WHAT NEEDS TO BE DONE | Return the run of lines below that opens with the line containing "Click the red origin marker on canvas" and closes with the line containing "1336x1782 pixels.", keeping each one exact.

DATA EXTRACTS |
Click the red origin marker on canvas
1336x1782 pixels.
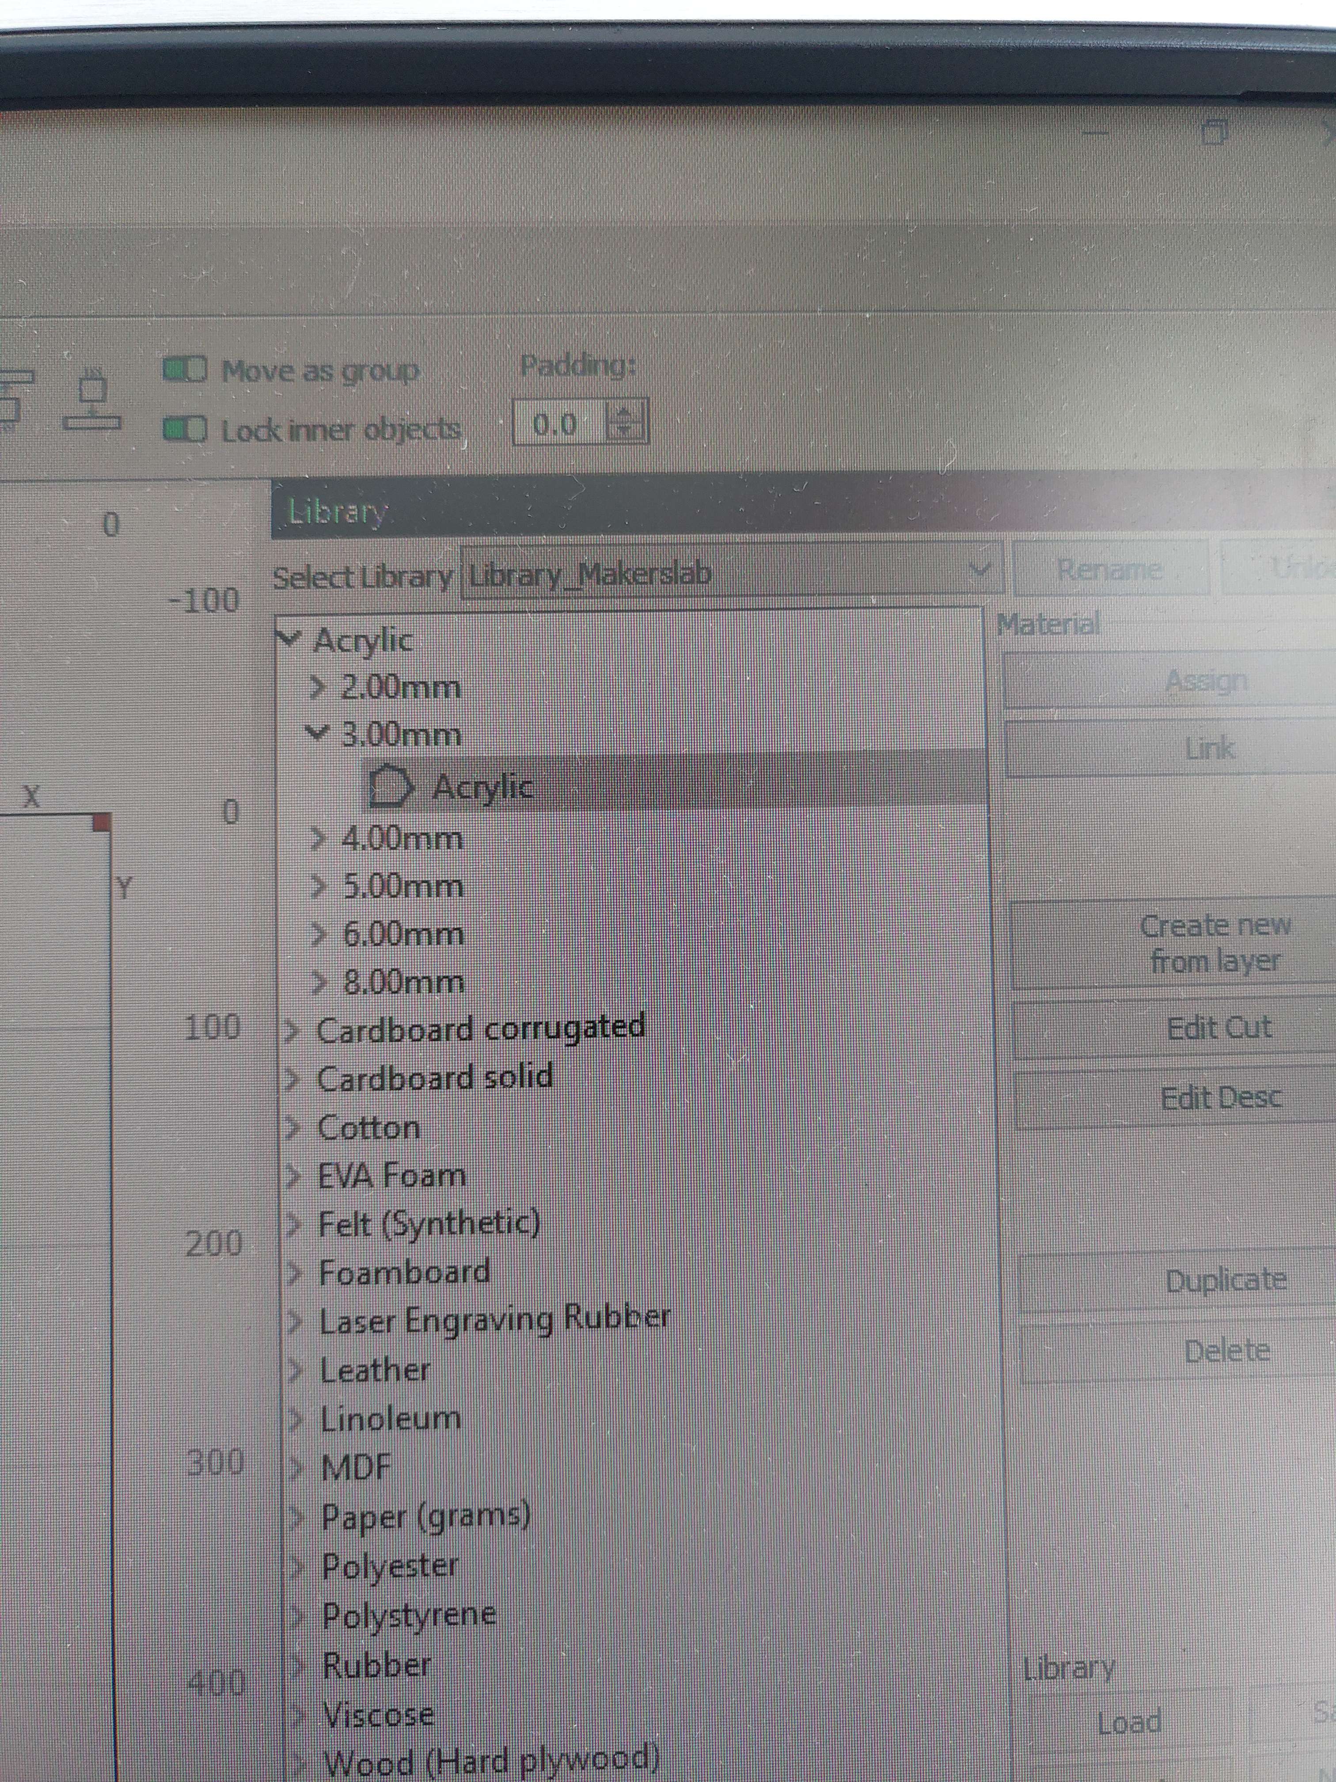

...

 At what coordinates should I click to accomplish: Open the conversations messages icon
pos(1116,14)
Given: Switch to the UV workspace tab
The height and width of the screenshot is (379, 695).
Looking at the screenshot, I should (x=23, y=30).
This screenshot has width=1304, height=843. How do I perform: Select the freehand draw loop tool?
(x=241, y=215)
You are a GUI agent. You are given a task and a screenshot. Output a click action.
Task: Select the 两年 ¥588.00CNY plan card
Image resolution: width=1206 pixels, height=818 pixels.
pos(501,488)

YOUR RESPONSE |
Click the red origin marker on canvas
1336x1782 pixels.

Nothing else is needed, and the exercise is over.